小沢信男著作 44

 小沢信男さんの「大東京24時間散歩」に収録された「物資流通の労働現場」の連載ル
ポについて、79年に書かれた「高度成長時代の人間ドラマ」という文章で、次のように
書いています。
「私の連載ルポは、折しも物資流通の各部門で進行中の合理化の、目撃集でもあるのだっ
た。どこがどこまで合理化できるか、どこがどうにも合理化しにくいか。そうして現場の
労働者各位は、その合理化のベルトに、あるいは乗せられ、あるいは外され、あるいは
ハジキとばされかかっていた。最終回の第十回目には、やはり横浜にゆき、コンテナ船や
ラッシュ船の登場で仕事をなくしたハシケたちの、乾干しになった船頭さんたちを訪問し
たのだった。
 そんなわけで拙文は、1970年代の高度成長期の、世をあげて合理化路線の、流通部門
における現場のありようの、ささやかな記録にはなりえていると思う。東京というマン
モス消費地帯への物資の流入口は、ふだんの市民生活には目につかぬ端っこのほうに
あって、そこで日夜と働いている人たちがいるのだった。そのボースン(監督・主任etc)

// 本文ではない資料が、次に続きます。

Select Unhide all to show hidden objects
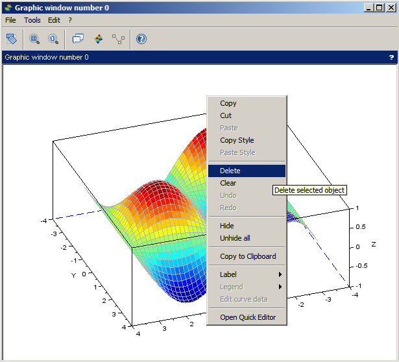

とヒラでは、やはりてきめんに意識のちがいがあるのだった。など、など、など。
 あれから八年。光陰矢のごとく、日本は低成長時代を迎え、おそらく合理化は各現場
で、いよいよ煮詰まっているのであろう。」
 ルポが書かれてから40年も経過がしますが、合理化といってもあの頃はまだまだのん
きな時代であったのかもしれません。(当方が就職したのは74年ですが、当方の仕事場
が合理化からはるかに遠いものであったせいかもしれません。)
 いまと事情がまったくかわってしまったものとして「リヤカーの三十年」というルポが
あります。宅配という仕組みがまだほとんどなかった時代です。
 当方が大学にはいって自宅を離れた時には、食事のつかない下宿(数年前まではまかな
い付きでしたが、大変なので食事提供はやめてました。)に住まいを決めて、ここに布団
を送ることからスタートするわけです。送るにあたっては使える運送やというのはなく
て、国鉄の駅に持ち込んで、手荷物にする小荷物にしたわけです。手荷物は、汽車の切符
を見せることが必要で、その分運送代金が安くなりました。こうした時に国鉄とセットに
なっていたのは日通でした。
 「リヤカーの三十年」は、小口輸送が小荷物といわれていた時代の話です。
「このたびは東急の東横・目蒲線の田園調布にゆき、駅前の日通営業所を訪れた。
 東京の典型的なお邸町における、荷物の流通ぶりを伺おうという次第・・といえば
もっともらしいが、いやなに、この営業所では、リヤカーが二台いまも現役で活躍してい
るという。トラック万能の時代に、古色蒼然たるリヤカーのご健在とは、ちょいとした話
の種ではあるまいか。・・・・
 さて、その営業所は、モルタルバラック風な簡素な事務室に、仮小屋風な作業場が附
属していて、どうやらこの街における最低にお粗末な建物のように思われる。営業種目
は、手荷物・小荷物・貨物の発送と到着の扱い。なかでも過半を占めるのが手・小荷物の
到着便の配達である。」
 この営業所にも、もちろんトラックは三台あったといいますが、駅の周辺への配達には
リヤカーが活躍したとのことです。ほとんど戦前の風景のようであります。